Recently I've been working a bit with Postgres. I wanted to offload as much work as possible to the database. I had never seriously learned SQL before, so this was a first for me.
One of the things I wanted to do in SQL was taking a sample of 1'000 entities out of a big table with 70'000 rows.
SQL specifies the TABLESAMPLE
clause to do just that (and Postgres supports this since 9.5).
SELECT *
FROM mytable
TABLESAMPLE BERNOULLI (100 * (1000 / 70000));
The only thing that is a bit annoying is that it only supports percentages. But it's still pretty awesome.
In Postgres you can use SYSTEM
or BERNOULLI
as an algorithm.
Basically SYSTEM
is quick and dirty, while BERNOULLI
is more exact. Bernoulli Sampling is a method where each item in the entire population has an equal chance of being included in the sample.
SYSTEM
will take a sample of storage pages instead (a page includes multiple items). It will go through each table storage page and decide whether to include the whole page or not.

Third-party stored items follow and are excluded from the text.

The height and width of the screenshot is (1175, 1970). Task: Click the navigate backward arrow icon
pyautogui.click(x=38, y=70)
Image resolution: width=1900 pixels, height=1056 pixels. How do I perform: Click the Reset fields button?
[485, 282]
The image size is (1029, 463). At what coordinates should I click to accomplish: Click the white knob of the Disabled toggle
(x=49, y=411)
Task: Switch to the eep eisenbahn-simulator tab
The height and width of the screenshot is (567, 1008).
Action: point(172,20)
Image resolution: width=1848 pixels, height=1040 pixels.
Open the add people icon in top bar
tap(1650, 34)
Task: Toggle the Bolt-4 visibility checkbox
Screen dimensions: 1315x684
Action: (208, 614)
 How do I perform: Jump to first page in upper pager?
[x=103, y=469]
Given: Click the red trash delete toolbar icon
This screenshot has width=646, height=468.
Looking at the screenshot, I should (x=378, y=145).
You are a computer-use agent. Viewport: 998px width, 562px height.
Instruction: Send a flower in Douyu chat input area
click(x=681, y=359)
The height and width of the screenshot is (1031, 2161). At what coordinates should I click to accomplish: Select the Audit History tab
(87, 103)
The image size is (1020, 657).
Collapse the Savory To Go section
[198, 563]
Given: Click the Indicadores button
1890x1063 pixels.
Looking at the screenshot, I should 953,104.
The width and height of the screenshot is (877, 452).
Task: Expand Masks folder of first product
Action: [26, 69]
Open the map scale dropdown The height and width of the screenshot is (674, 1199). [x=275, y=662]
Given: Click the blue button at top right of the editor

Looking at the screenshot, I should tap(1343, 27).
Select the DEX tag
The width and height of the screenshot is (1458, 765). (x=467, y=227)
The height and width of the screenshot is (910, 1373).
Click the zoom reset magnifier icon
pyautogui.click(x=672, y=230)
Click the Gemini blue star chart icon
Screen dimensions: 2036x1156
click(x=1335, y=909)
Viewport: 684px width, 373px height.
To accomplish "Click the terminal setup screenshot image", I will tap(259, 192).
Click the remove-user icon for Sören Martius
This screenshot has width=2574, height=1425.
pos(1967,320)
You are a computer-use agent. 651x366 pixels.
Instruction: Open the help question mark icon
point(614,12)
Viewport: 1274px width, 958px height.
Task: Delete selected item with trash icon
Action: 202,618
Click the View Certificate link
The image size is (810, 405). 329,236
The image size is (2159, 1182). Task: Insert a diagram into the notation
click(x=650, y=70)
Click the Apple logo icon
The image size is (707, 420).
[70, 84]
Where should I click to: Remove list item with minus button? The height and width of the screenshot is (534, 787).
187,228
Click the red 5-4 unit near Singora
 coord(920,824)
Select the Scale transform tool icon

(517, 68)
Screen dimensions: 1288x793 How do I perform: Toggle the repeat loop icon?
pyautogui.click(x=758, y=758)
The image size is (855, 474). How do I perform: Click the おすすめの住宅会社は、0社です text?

Your result of a TABLESAMPLE SYSTEM
might look like this:
something_id
--------------
29766
29767
29768
29769
29770
94348
94349
94350
94352
94353
An additional neat feature is the REPEATABLE
option. You can set a seed value for the pseudo-random function with it. So when running the query with the same seed twice you're guaranteed to get the same result (hence the results are "repeatable").
SELECT *
FROM mytable
TABLESAMPLE BERNOULLI (1) REPEATABLE (42);
This can also be very useful if you want to get an idea of what kind of data is stored in a table. Instead of doing LIMIT 1
and getting some bias in the data you're reading through, you can simply use a TABLESAMPLE
.
SELECT *
FROM mytable
TABLESAMPLE SYSTEM (0.1);